I had been to her hometown in Kentucky only once in my life, when I was
about eleven. As it happened, I went there again about ten days after
my mother's funeral. One of my mother's cousins met me, and we did
genealogical research, and stayed in the house that had been in the
family for a hundred years. We stood at my great-grandfather's grave
and talked to him together. When I came home, I started seriously
looking through archives, and talking with relatives and family friends
who told me stories.
I started writing the book as a way of writing out my mourning for my
mother, and as a way of making a kind of posthumous tribute to my
mother and to her family. I can't explain why, but it came out as
poems.
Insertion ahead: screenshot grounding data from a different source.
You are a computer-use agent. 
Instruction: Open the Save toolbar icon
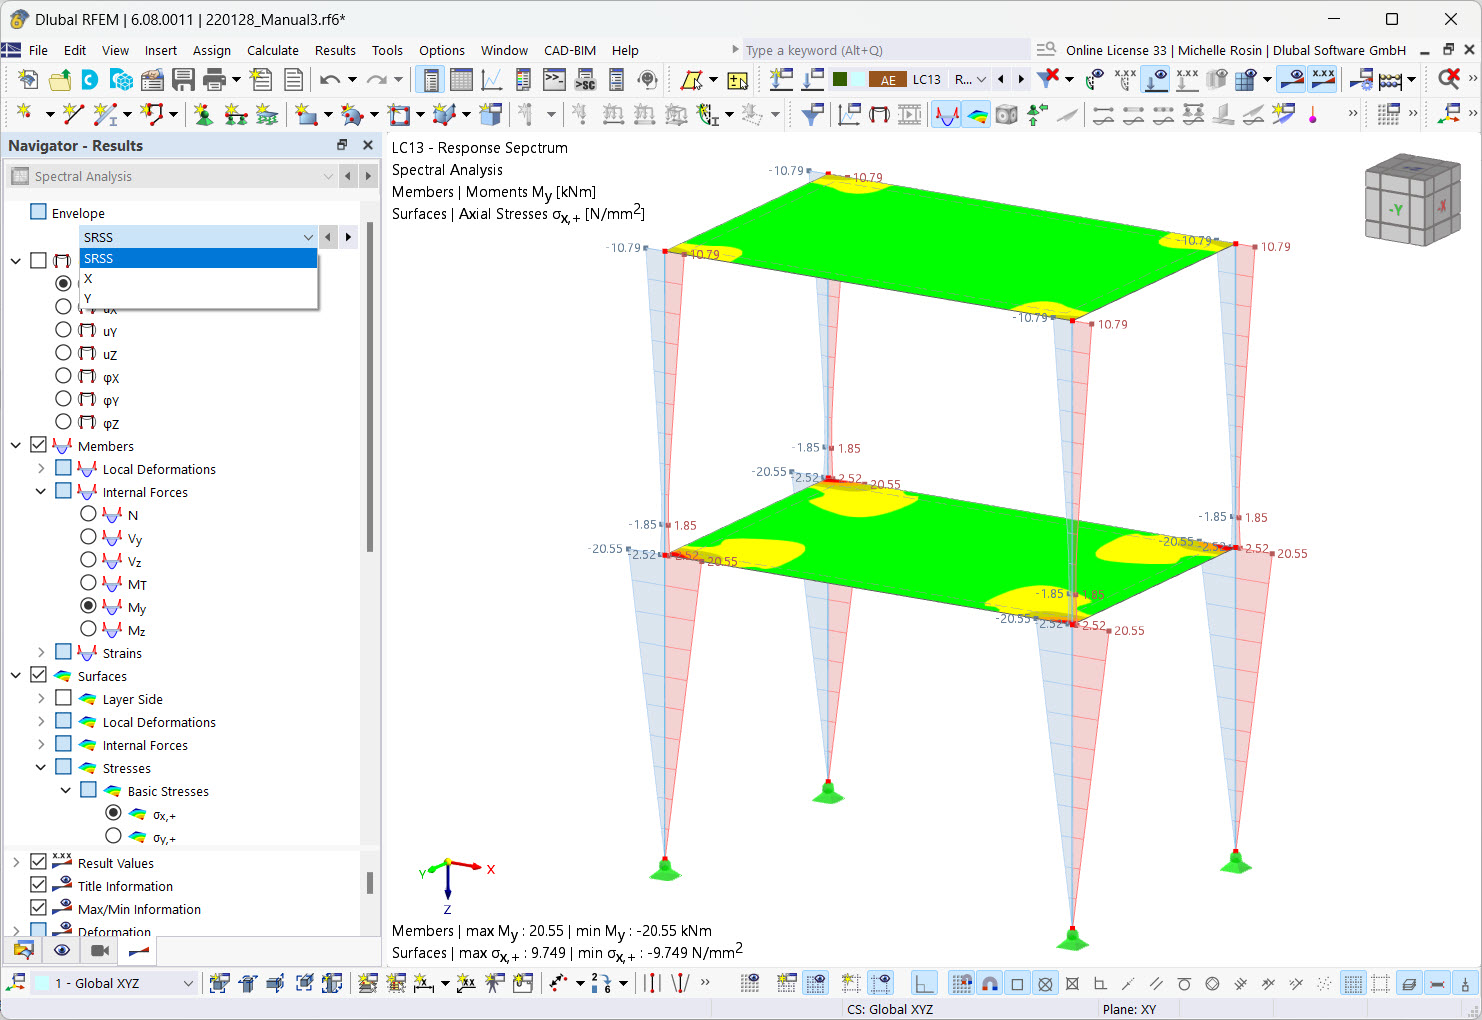point(184,78)
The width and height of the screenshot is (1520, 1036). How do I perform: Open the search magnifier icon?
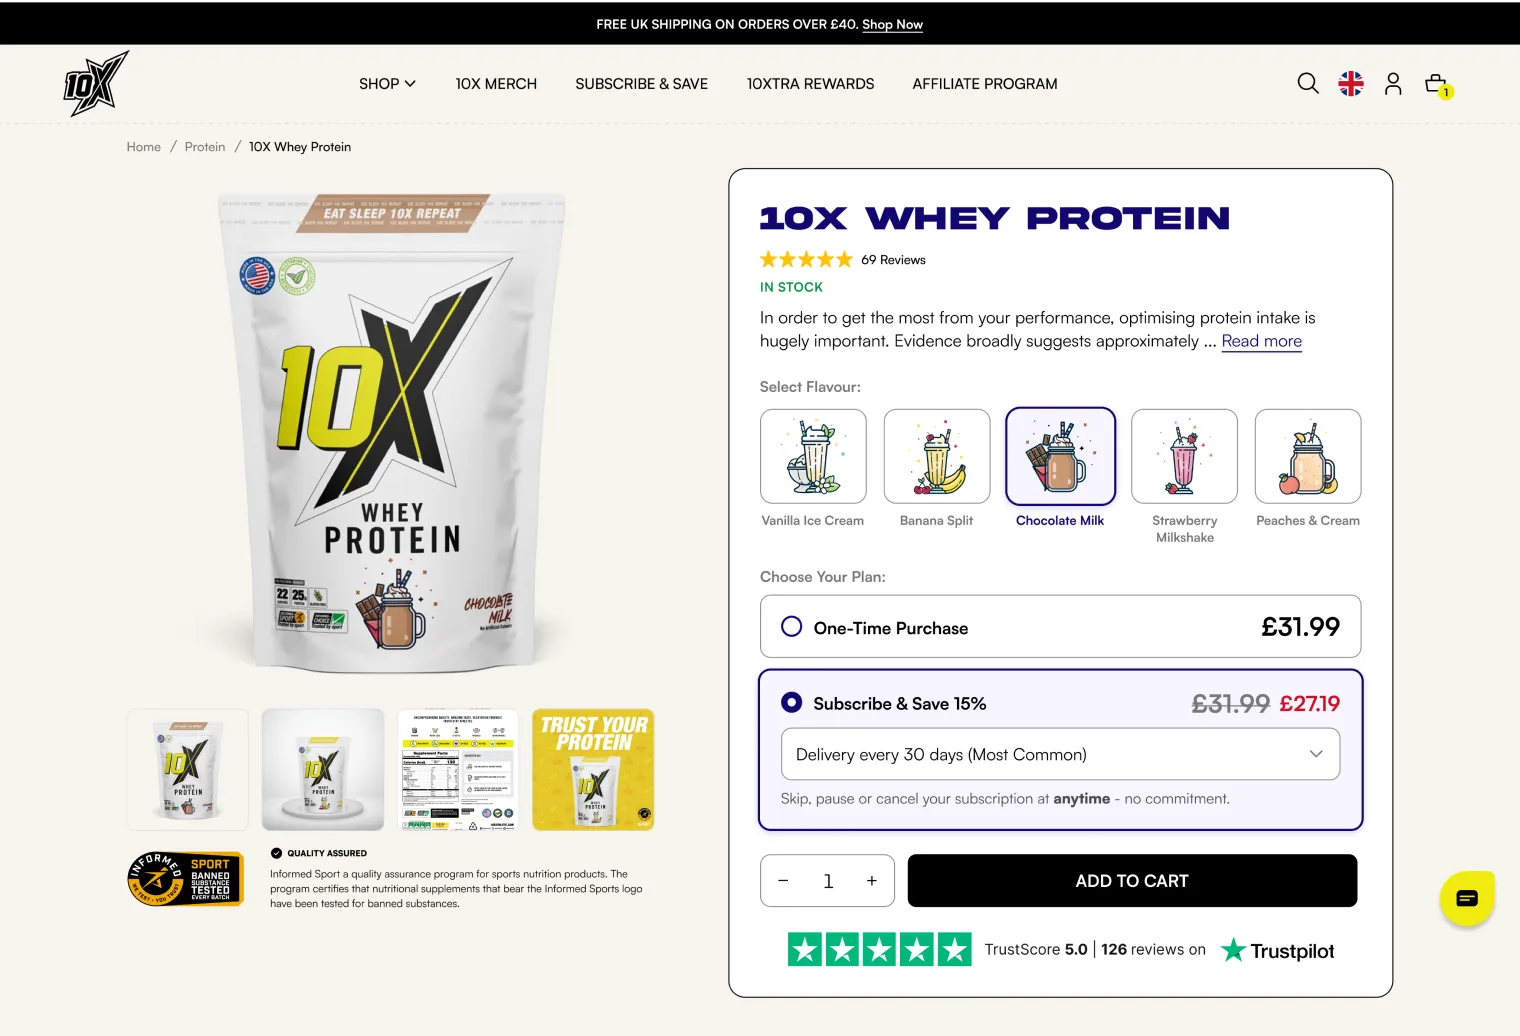point(1308,84)
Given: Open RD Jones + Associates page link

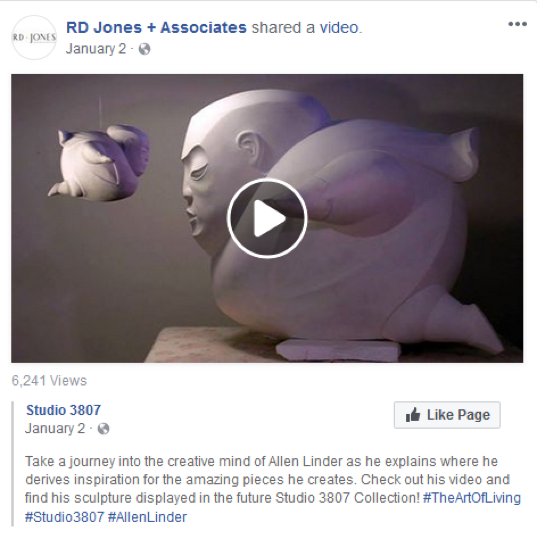Looking at the screenshot, I should point(156,28).
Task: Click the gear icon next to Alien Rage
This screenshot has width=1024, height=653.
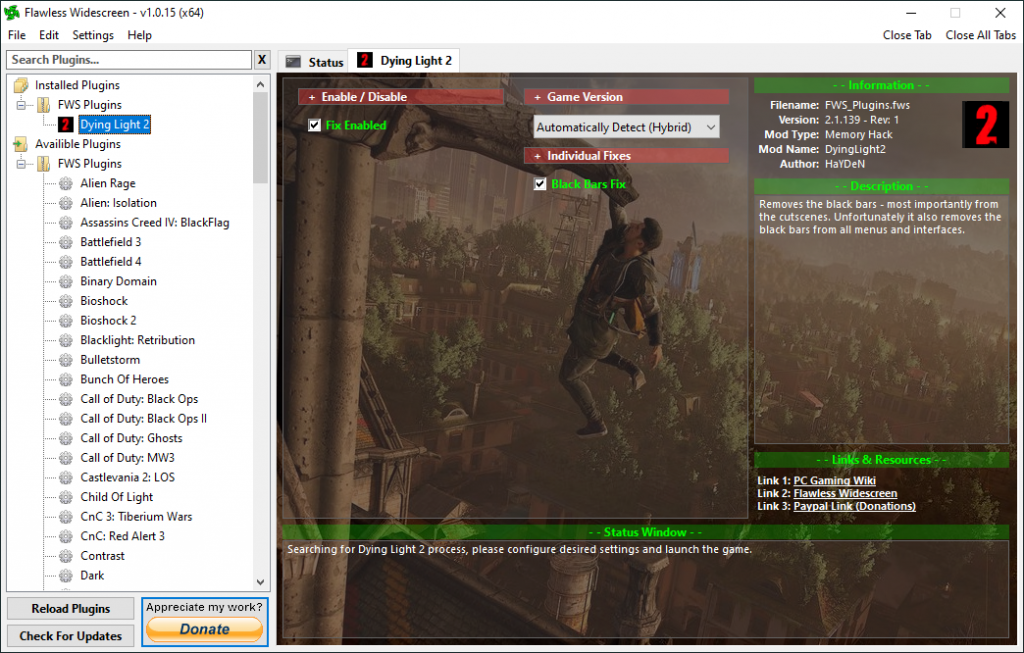Action: point(65,183)
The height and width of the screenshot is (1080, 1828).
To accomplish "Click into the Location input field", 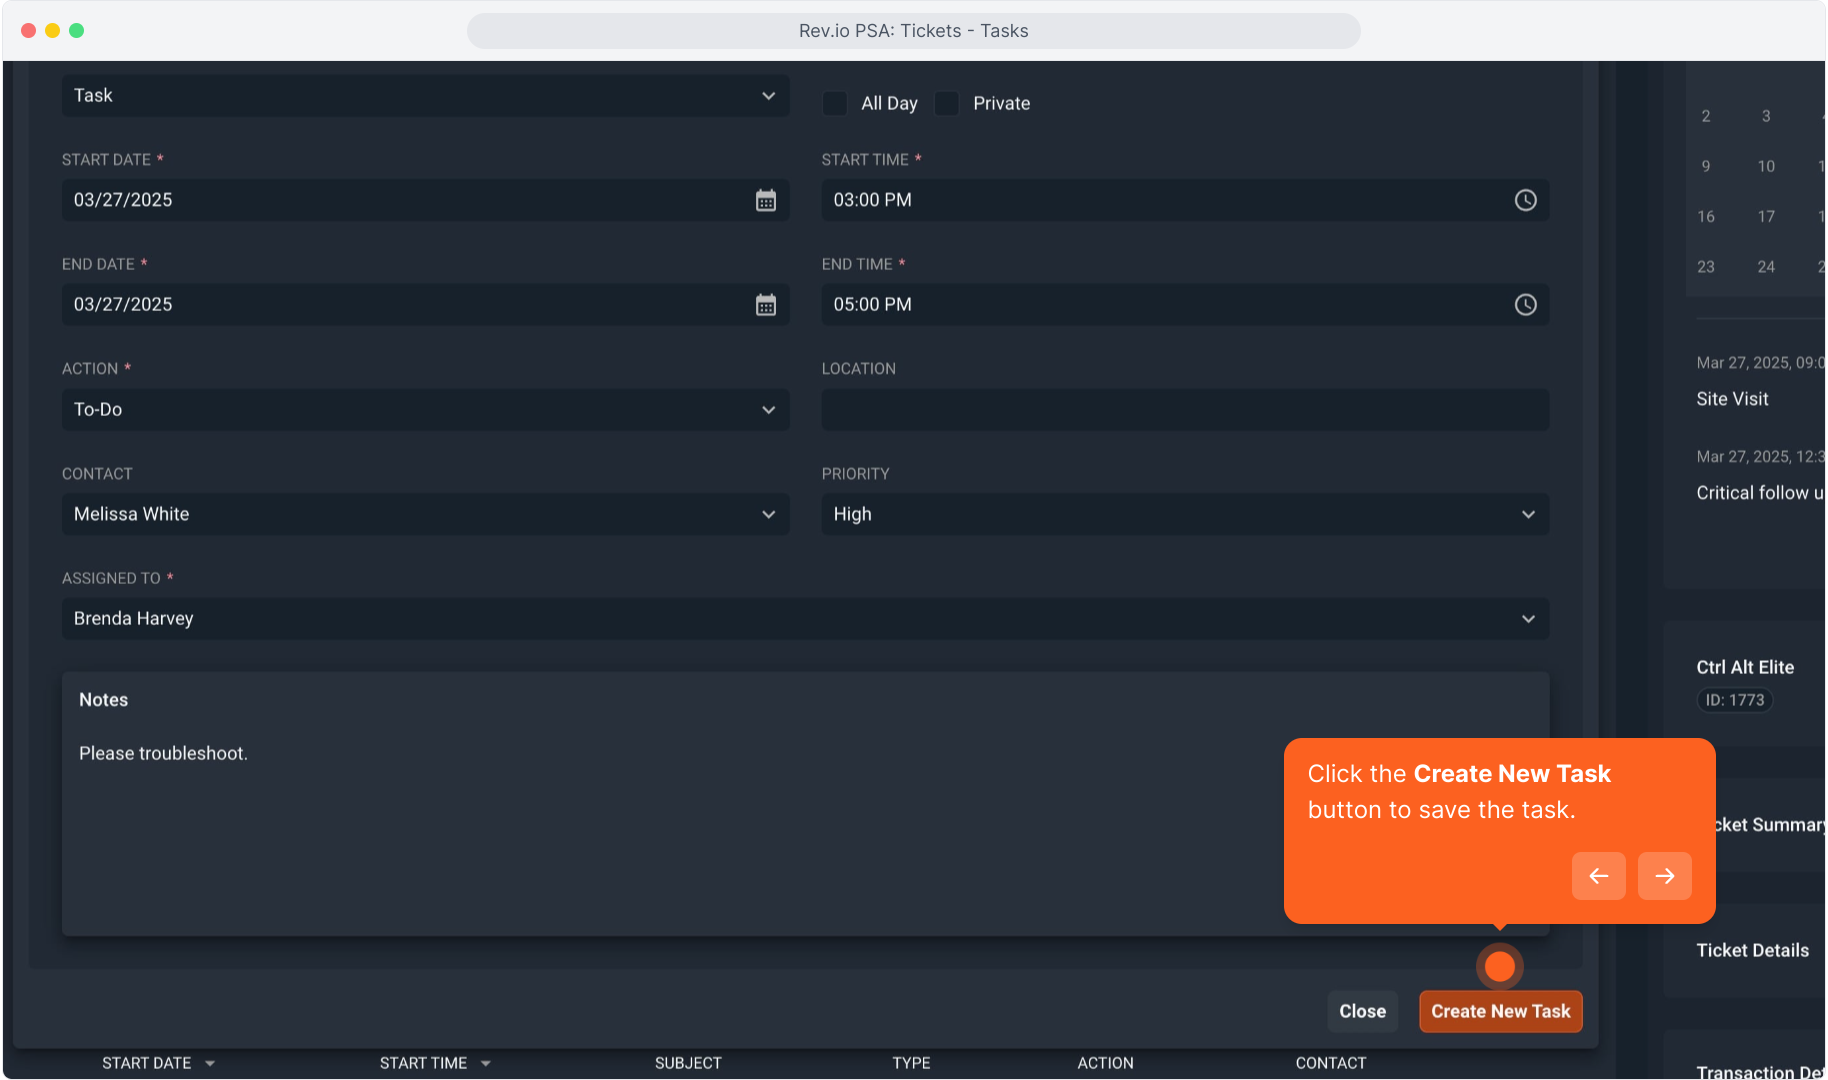I will click(1184, 410).
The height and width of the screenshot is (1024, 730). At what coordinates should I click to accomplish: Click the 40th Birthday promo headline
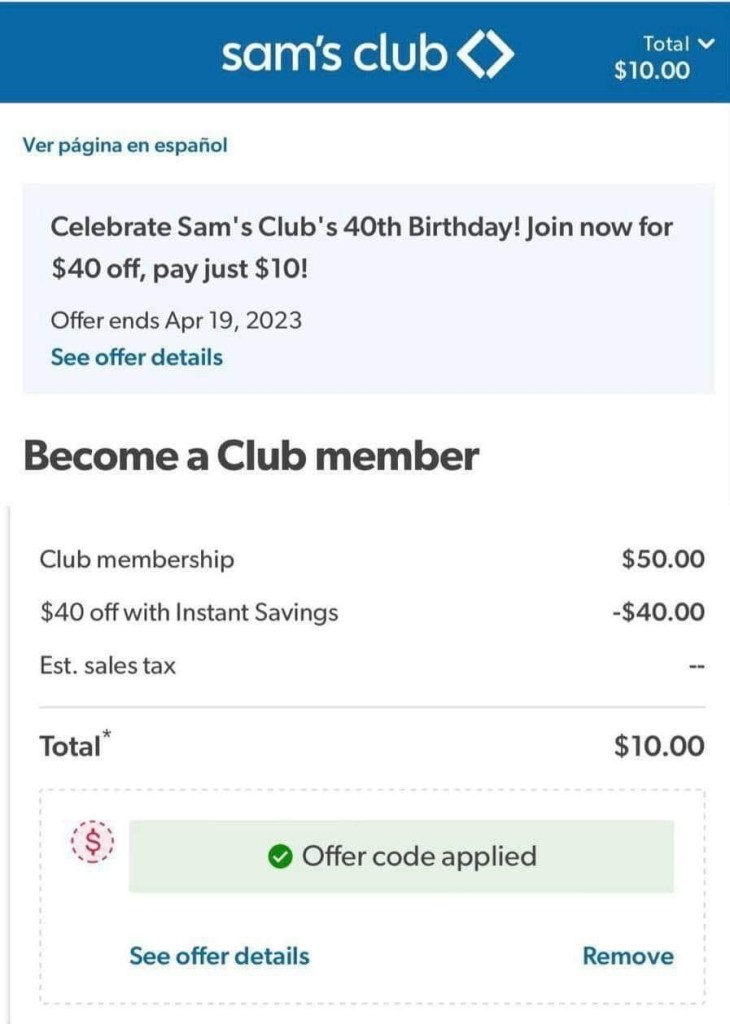(361, 247)
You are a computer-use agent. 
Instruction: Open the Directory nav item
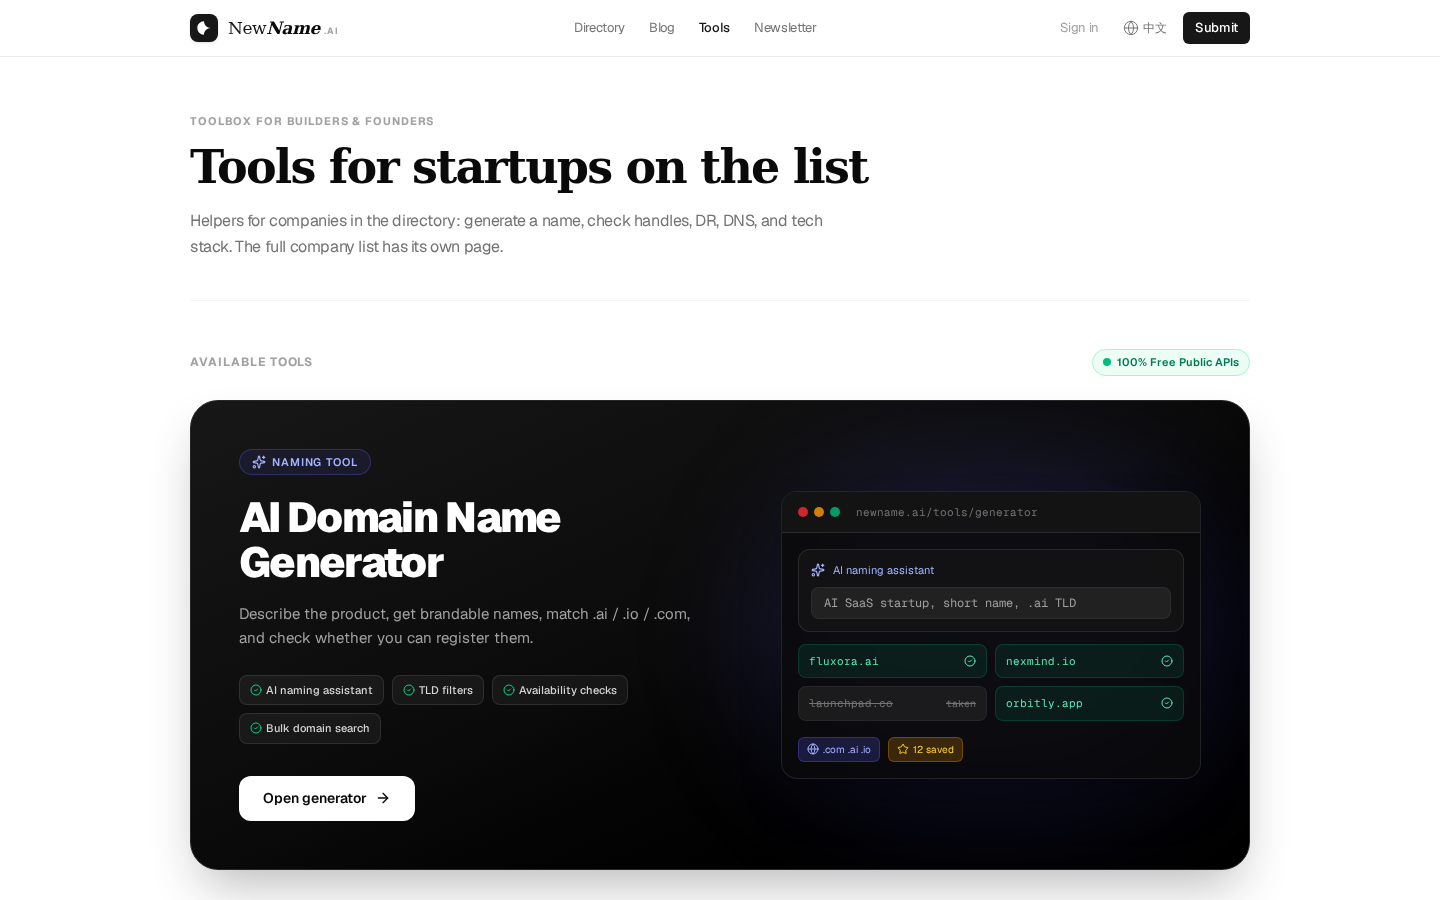[599, 28]
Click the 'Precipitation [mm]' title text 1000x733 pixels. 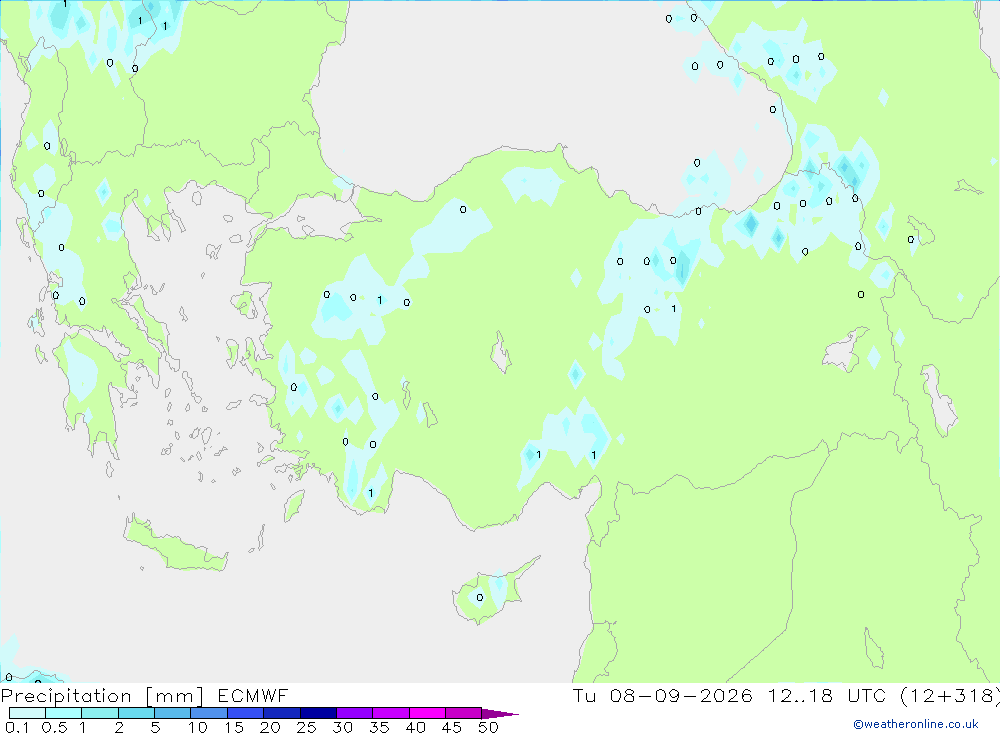pyautogui.click(x=102, y=696)
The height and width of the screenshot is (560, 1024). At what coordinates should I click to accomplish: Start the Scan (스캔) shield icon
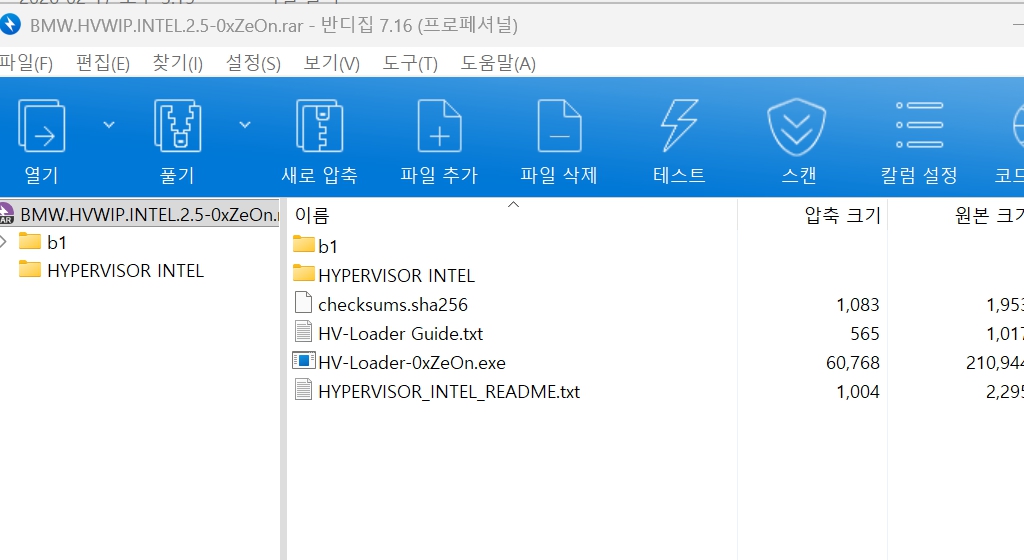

After a while, I realized that what I was doing was writing a
public book, an explanation of the source of a black family's pride in
its roots.
Why was that theme so appealing to you?
I thought it was something that young Afro-American people needed to
read. Much African-American literature describes ours as a heritage of
brutalization and rape, resulting in a sort of spiritual lostness. Last
year, for example, I taught a seminar on African-American women's
narratives, and we read several slave narratives in which the women
were raped and brutalized by white masters over and over and over
again. I wanted to talk about finding pride in our parents' generation,
and in our parents' parents' generation, in people who triumphed over
slavery, who behind closed doors stood up straight and said, "We know
who we are. They may not know, but we know." I had the feeling that we
African-American writers need to show that. The story of my family, the
story I grew up with, is not a story that begins with rape. It's a
story that begins with love, and it's a story that needs to be told
because it humanizes our ancestry. It says that we are not necessarily
children of rape, that love can grow even under the most difficult
circumstances. And also I think it humanizes the face of the oppressor,
and says that there were people who, even in the most unlikely
circumstances, retained their humanity enough to at least attempt what
was then an impossible love.
The man I write about in The Homeplace, "Henry Tyler", fought as an
officer with Bedford's Raiders in the Civil War. He
was a state senator of Kentucky, and he stood for segregation.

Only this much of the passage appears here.